指示内容 1 = 本文で紹介されている木造ドーム球場は、どこにありますか。
指示内容 2 = 大舘樹海ドームについての本文から、「といっても神社・仏閣の話ではありません。」で始まり「触るとクルクルッと丸まって身を守る小っちゃいアイツ。」で終わる部分を一字一句変えずに返してください。
指示内容 3 = 大舘樹海ドームの訪問を記した本文について、最後の文に続く部分を書いてください。

本文 =
___
木造建築が大流行りです。
といっても神社・仏閣の話ではありません。
近頃ブームのカーボンなんちゃらとかSDGsとかの影響ですかね。
しかしちょっと待った~!
時代に先駆けること30年。
木で近代建築を作ろうなんざ誰も考えもしなかった冬の時代になんと木造ドーム球場ができちゃいました。
その名は大舘樹海ドーム。
これは見に行く価値がありそう。
訪問記
という訳で、は~るばるぅ来たぜ函館大舘ぇ。
ここは秋田県大館市。
自然豊かな緑の中に真っ白い膜屋根を被ったドーム球場が忽然と姿を現します。
懐かしい!
子どもの頃によくイジッて遊んだわ、ダンゴムシ。
触るとクルクルッと丸まって身を守る小っちゃいアイツ。
え!知らない?
まったく最近の若いモンは・・・
ダイオウグソクムシなら知ってるでしょ!?
そういえば大舘樹海ドームというのは昔の名前で出ています、いつの間にやらニプロ ハチ公ドームに変わったようです。
時代はダンゴからダイオウグソクへ、樹海からハチ公へ。
いつものように周囲をグルッと見て回ります。
私たちポンコツ夫婦が行くところ、たいてい天気はドン曇りか雨。
この日もご多分に漏れずヒドい天気ですが、そんな中でも白い膜屋根が周囲の緑や人工池の水面に映えて美しい。
___
データ部分 =
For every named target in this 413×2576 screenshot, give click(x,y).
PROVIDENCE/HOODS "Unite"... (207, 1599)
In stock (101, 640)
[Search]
___
正解 1 = 秋田県大館市です。

正解 2 =
といっても神社・仏閣の話ではありません。
近頃ブームのカーボンなんちゃらとかSDGsとかの影響ですかね。
しかしちょっと待った~!
時代に先駆けること30年。
木で近代建築を作ろうなんざ誰も考えもしなかった冬の時代になんと木造ドーム球場ができちゃいました。
その名は大舘樹海ドーム。
これは見に行く価値がありそう。
訪問記
という訳で、は~るばるぅ来たぜ函館大舘ぇ。
ここは秋田県大館市。
自然豊かな緑の中に真っ白い膜屋根を被ったドーム球場が忽然と姿を現します。
懐かしい!
子どもの頃によくイジッて遊んだわ、ダンゴムシ。
触るとクルクルッと丸まって身を守る小っちゃいアイツ。

正解 3 =
この膜材、正式にはPoly-Tetra-Fluoro-Ethylene (PTFE)、一般にはテフロンの名で知られます。
(テフロンはデュポン社の登録商標です。)
どうやら完成以来一度も膜の張り替えは行われていないようです。
それでもこの白さを保つとは、テフロンの耐久性の高さにアッと驚く為五郎。
そんなせっかくの美しい外観なのに(誰や、さっきダンゴムシとか言ってたヤツは?)、雑に貼られた注意書きが残念。
見たところ水深10cmくらいかな。
ここで溺れる子どもがいるならぜひ会ってみたいものです。
気を取り直して中へ。
秋田杉を大々的に使った2層構造の大屋根が壮観です。
さずがに純木造という訳にはいかず、接合部や補強材の鉄、屋根全体を支えるコンクリート、と近代建築を代表する材料が要所要所に使われています。
いわゆるハイブリッド構造、分かりやすく言うならサイボーグ。
有機物(木・テフロン、生身の体)と無機物(鉄・コンクリート、人工器官)のいいとこ取りです。
すっかり感銘を受けて興奮した永遠のガキんちょ、マウンドに上がってピッチャーの真似ごと。
疼く左腕に持つのはボールじゃなくて折り畳み傘ですが。
あ、1つ残念なことが。
膜屋根から盛大に雨漏りしてました。
維持修繕の予算が厳しいんでしょうか。
ドーム球場で傘をさして試合観戦とかシャレにならないので何とかしてくださ~い。
設計は東の横綱伊東豊雄さん。
別記事「しまなみ海道レンタサイクル100km旅⑤ 来た道をクルマで逆走」でご紹介済みですが、建築徘徊には満を持して初登場。
ところで西の横綱は誰やって?
てにをは日記の常連さんですよ。
さすがの伊東先生もキャリア初に近いであろう大規模力ずく建築。
「ドームの竹中」を自認するゼネコン竹中工務店のエンジニアリング力に助けを借りたようです。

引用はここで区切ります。